The buffer spring 8 is enclosed in the drive shaft 4 in the closing space between the upper yoke 51 and the insulating boot 1, and lower insulating boot 41 is supported in its upper end, and a packing ring 81 is supported in its lower end, and the lower end of the packing ring 81 is spacing by a jump ring 82.Packing ring 81 can reduce the stress of jump ring 82, prevent it from coming off.

The sleeve 7 is sleeved on outside the static iron core 5 and dynamic iron core 6, is welded at its upper end open with upper yoke 51.

The coil (not shown) is arranged on outside the sleeve 7 of the lower section of upper yoke 51.

Because above-mentioned upper yoke 51, static iron core 5, dynamic iron core 6, sleeve 7 and drive shaft 4 are metal material, above-mentioned part is electrically connected, and for convenience of describing, is called core metal part.

It is an object of the invention to set to judge the supplementary structure whether relay is actually turned in relay.

Above-mentioned relay includes auxiliary detection structure.As shown in Fig. 1-Figure 12, the auxiliary detection structure includes two auxiliary terminals, the first electroconductive elastic sheet 14 and the second electroconductive elastic sheet 15, and two auxiliary terminals are designated as the first auxiliary terminal L1 and the second auxiliary terminal L2 in the present embodiment.

Wherein, the first auxiliary terminal L1 and the second auxiliary terminal L2 may be contained within insulating boot 1, for example, be arranged at the top of insulating boot 1.Specifically, simultaneously the first auxiliary terminal L1 and the second auxiliary terminal L2 is at the top of insulating boot 1, the first auxiliary terminal L1 and the second auxiliary terminal L2 lower end are all extended in insulating boot 1.

Specifically, two auxiliary terminal holes through the top of insulating boot 1 can be set at the top of insulating boot 1.In theory, auxiliary terminal hole can be arranged on optional position on insulating boot 1, only need to realize that it is electrically connected with conductive layer 14.

Specifically, the first auxiliary terminal L1 and the second auxiliary terminal L2 set-up mode have a variety of, only it need to ensure to be tightly connected between the first auxiliary terminal L1 and the second auxiliary terminal L2 and insulating boot 1.For example, the first auxiliary terminal L1 and the second auxiliary terminal L2 are mounted in the auxiliary terminal hole by sealant sealing.Or, the inwall in auxiliary terminal hole is formed with metal layer.The first auxiliary terminal L1 and the second auxiliary terminal L2 distinguishes sealing welding in described two auxiliary terminal holes.

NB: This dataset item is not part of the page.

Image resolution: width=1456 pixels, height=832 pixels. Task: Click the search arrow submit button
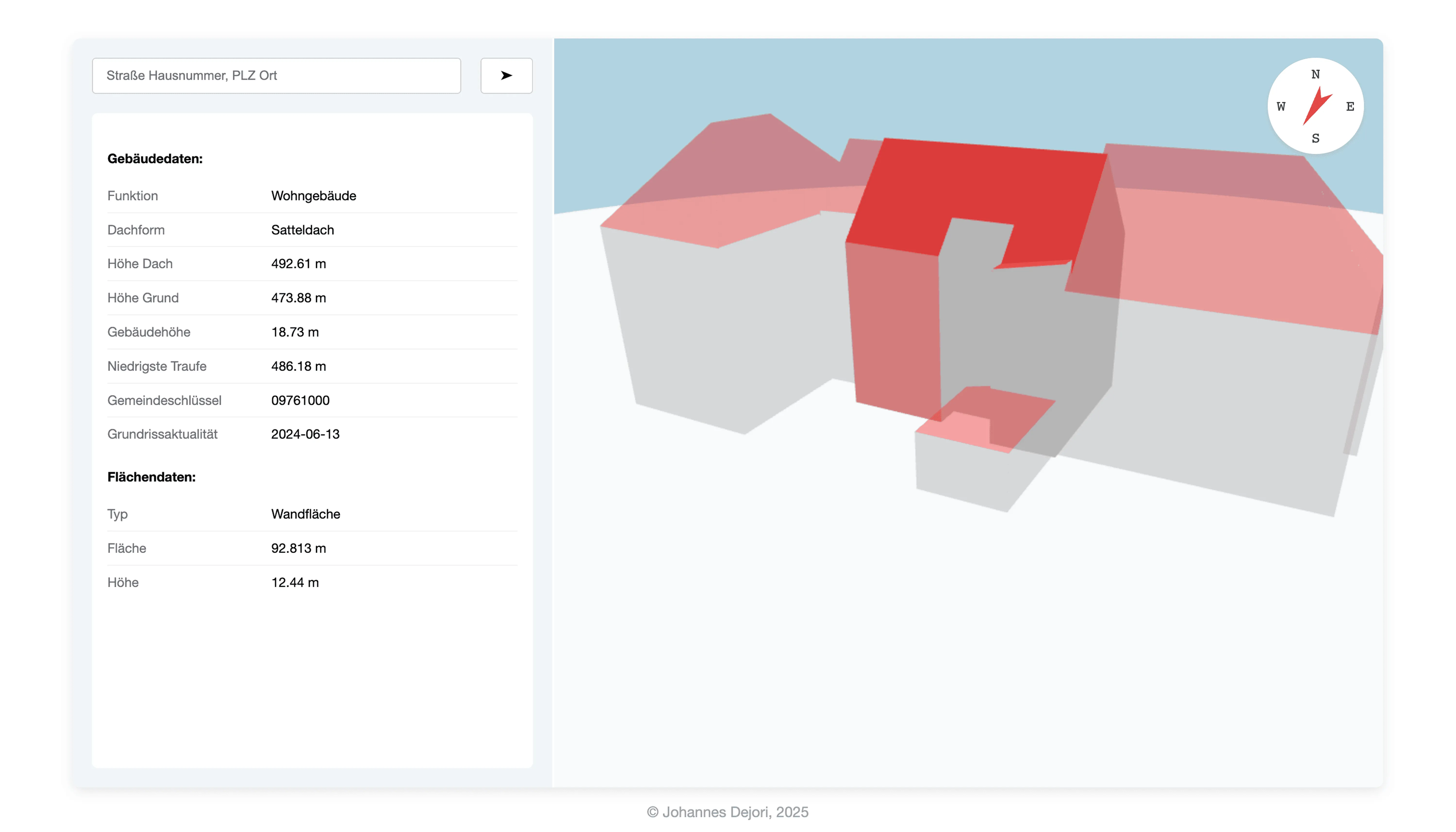[506, 75]
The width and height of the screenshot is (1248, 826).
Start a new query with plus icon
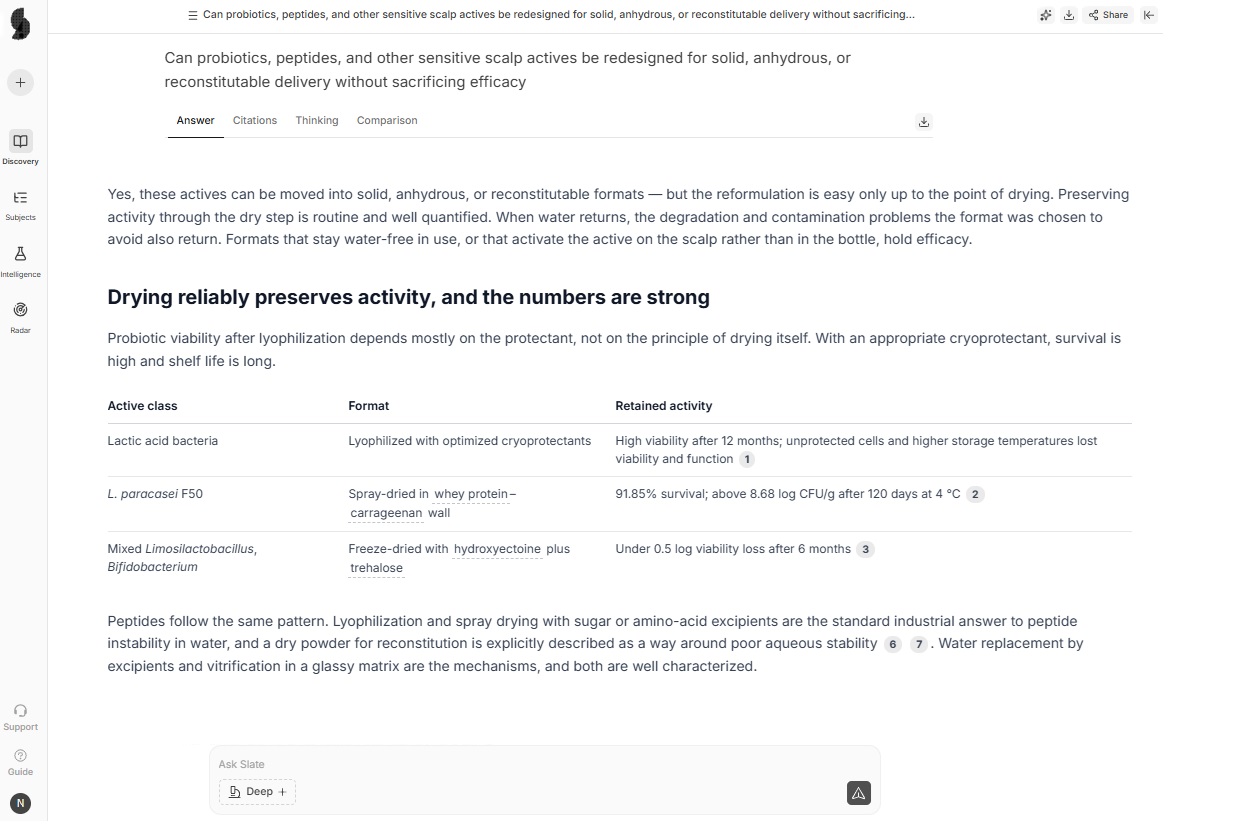click(x=20, y=82)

Above-mentioned first auxiliary terminal L1 and the second auxiliary terminal L2 is without especially limiting its shape or structure, as long as it can be adapted to be connected with external auxiliary detection line road.

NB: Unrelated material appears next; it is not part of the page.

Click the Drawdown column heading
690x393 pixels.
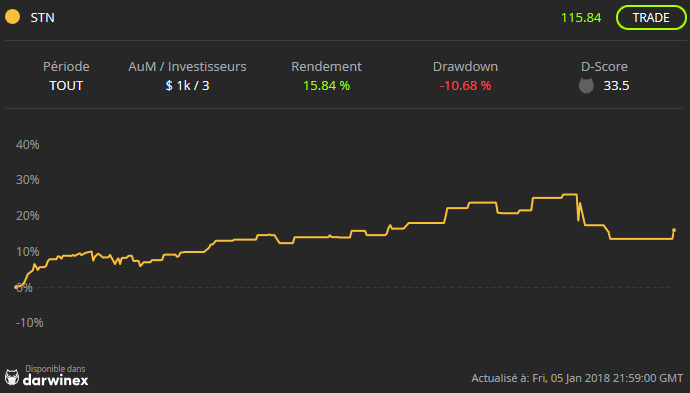pyautogui.click(x=465, y=66)
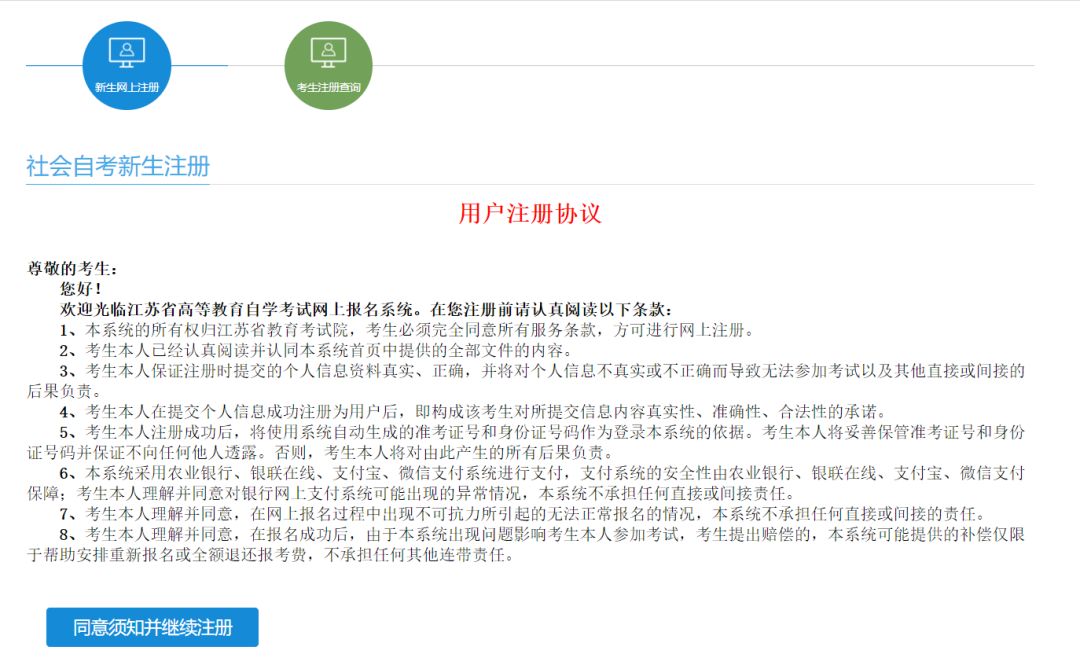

On the first auxiliary terminal L1 and the second auxiliary terminal L2 material, it is not specially limited, typically good by electric conductivity, the relatively low metal of hardness is made.

Such as, the first auxiliary terminal L1 and the second auxiliary terminal L2 material are the metals such as copper, stainless steel, aluminium, copper alloy, iron, nickel.In this example, the first auxiliary terminal L1 and the second auxiliary terminal L2 material are copper.That is the first auxiliary terminal L1 and the second auxiliary terminal L2 is that the copper conductor (or copper core) that copper is made is processed.The diameter of copper conductor can be adjusted according to actual conditions, for example, can be 0.5-2mm.

On the first auxiliary terminal L1 and the second auxiliary terminal L2 sealing mounting means, be not particularly limited, as it was previously stated, can using glue envelope or soldering by the way of etc..

Such as, the first auxiliary terminal L1 and the second auxiliary terminal L2 is mounted in each self-corresponding auxiliary terminal hole by sealant sealing.Fluid sealant can be epoxy resin etc..

Again such as, it would however also be possible to employ the mode of soldering, the inwall in each auxiliary terminal hole is each formed with metal layer；Auxiliary terminal is by silver-copper brazing alloy sealing welding in the auxiliary terminal hole.

First electroconductive elastic sheet 14 and the second electroconductive elastic sheet 15 are conductive material, for example, can generally use metal.It is specifically as follows copper, stainless steel etc., preferably copper.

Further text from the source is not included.